Task instructions: Print the line containing "The width and" and each line after it to the end of the material below. Print nothing else.

Material for this exercise:
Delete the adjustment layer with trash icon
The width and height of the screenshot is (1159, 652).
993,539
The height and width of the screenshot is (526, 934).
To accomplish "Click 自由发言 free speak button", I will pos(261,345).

Finished exercise:
The width and height of the screenshot is (1159, 652).
993,539
The height and width of the screenshot is (526, 934).
To accomplish "Click 自由发言 free speak button", I will pos(261,345).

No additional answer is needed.